Alright, new user so cut me slack. Just received a new TOMKAT and out of the box, noticed the top cam was rubbing the limb. I took it back to dealer for set-up, showed him the problem and he swapped out the upper limb and it fixed problem. BUT, the clearance between both cams is minimal (1 mm?). I've shot the bow and it's sweet, but I'm worried this clearance is too tight. Should I be worried? I can't get over how fast and quiet it is!


----------



## Tim Roberts (Jul 13, 2002)

:yo: :wave3: Hello and :welcomesign: to Archery Talk MClang. Have fun here.


----------



## Dthbyhoyt (Dec 4, 2004)

:welcomesign: to AT


----------



## racinjason14 (Jun 23, 2006)

I believe the 06's and 07's are the same. At least the 06's with the weighted limb tips to current. I have the 06 with the upgraded lims and the tolerance is tight. Its around 1-2MM. It shouldn't be a problem. Just keep an eye on it and if there are any marks go to your dealer. I don't think you'll have a problem. Good luck with your new bow. You made a great choice. There isn't any other bow package that will give you the porformance the Tomkat will. It's a great all around bow with good speed.

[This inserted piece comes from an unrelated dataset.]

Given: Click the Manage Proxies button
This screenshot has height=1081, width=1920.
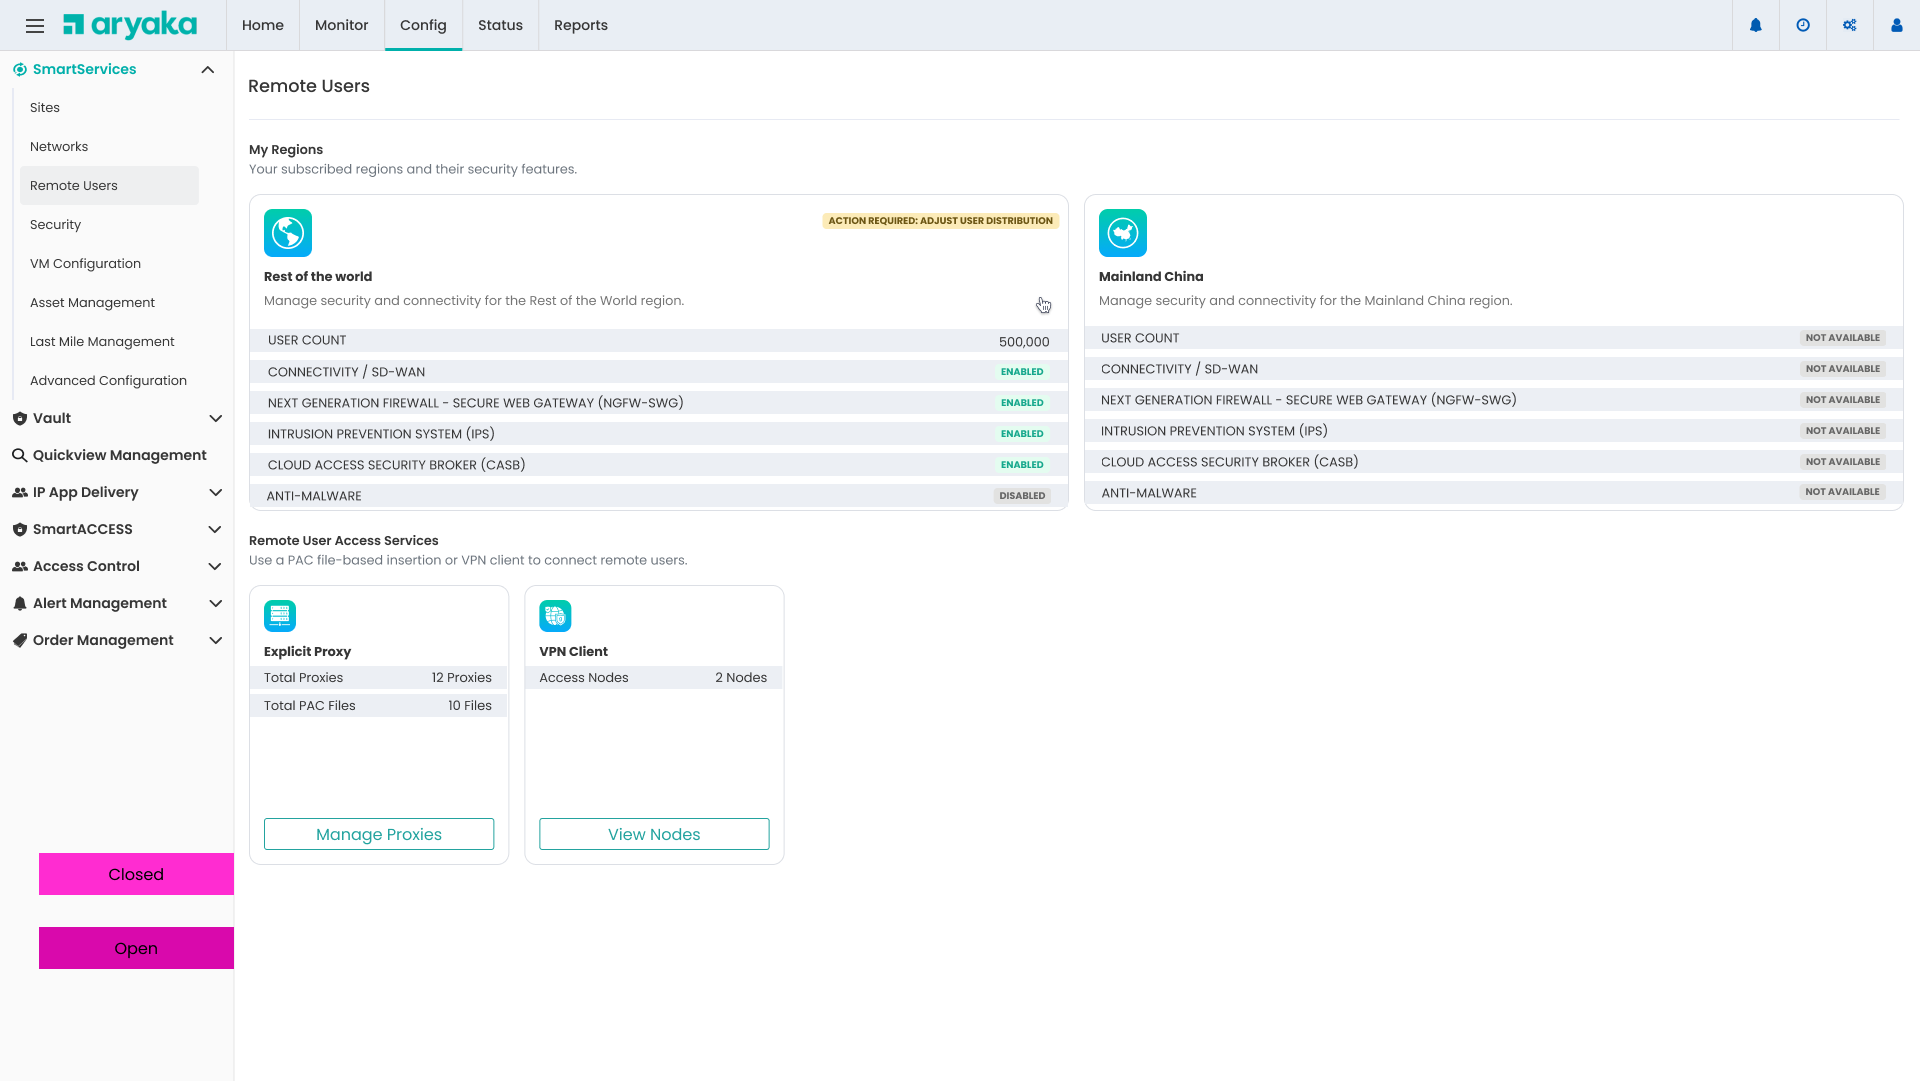Looking at the screenshot, I should click(378, 834).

I shoot 60# 29" draw and X-weave 200, 310gr and get 302fps with strigs that have 1500-2500 shots through them.


----------



## Mike- (Nov 9, 2006)

I also just bought a Tomkat. The cams are very close by design I'm guessing.

Mine has no cam tilt problem. So far I'm very happy all together...except...

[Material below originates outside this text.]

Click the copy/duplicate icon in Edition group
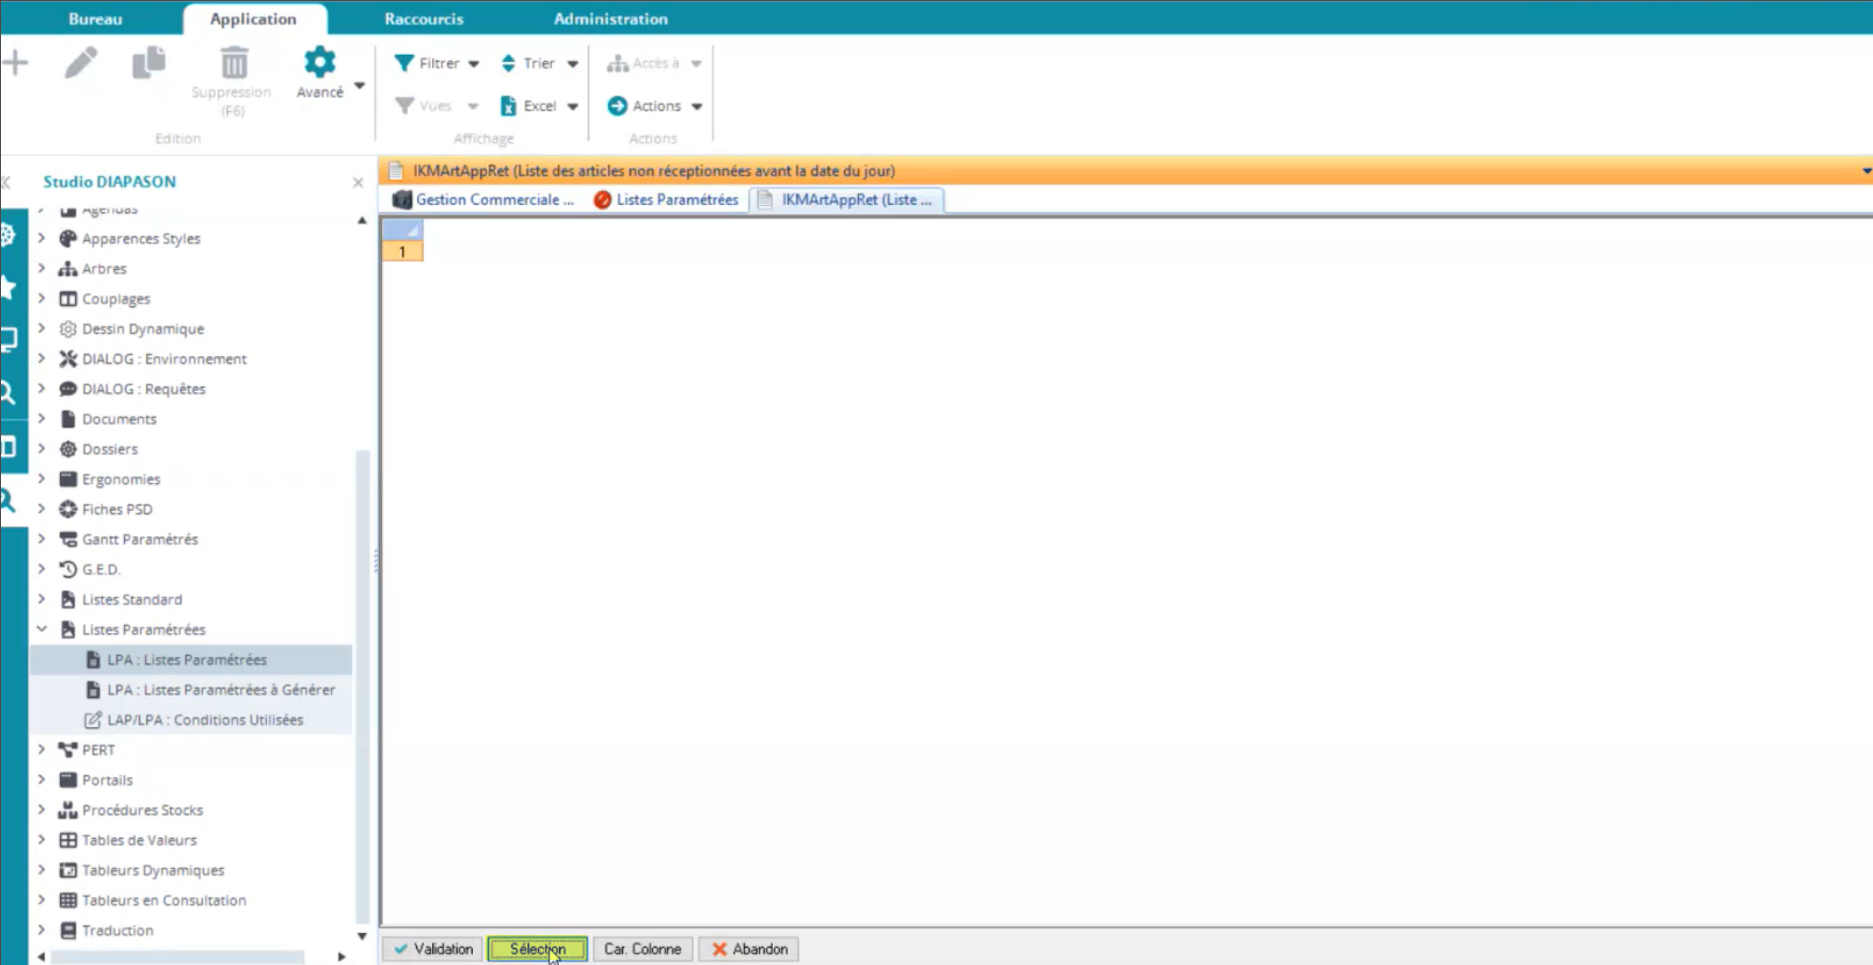Screen dimensions: 1873x965 pos(148,63)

I'm waiting for a new sight. The original peep and sight aren't conducive to low light conditions. I do more than half my shooting at home...across the living room and down the hall! Not enough light with a "very" small peep diameter to boot. I'll get the main sight then look into what to do with the peep. Maybe one of those "No Peep", peeps!

Have fun with it...

Mike


----------



## jva54 (Dec 14, 2005)

Welcome to AT!!


----------



## PSECaptnKirk (Dec 24, 2006)

Welcome to AT! 

Captn---


----------



## pseshooter300 (Oct 16, 2005)

you may have gotten better response if you would have posted in the general forum. But good luck and welcome to AT.


----------



## limbhanger74 (Dec 31, 2006)

you should post your ? in the General or maybe even the bow tuning forum and you'll get a lot more help! 

welcome bro:shade:


----------



## meanv2 (Jan 28, 2004)

Don't worry about the Tomkat. You have an awesome shooter enjoy!!:shade: 

Welcome to AT!!

Enjoy all the friends and info available on here


----------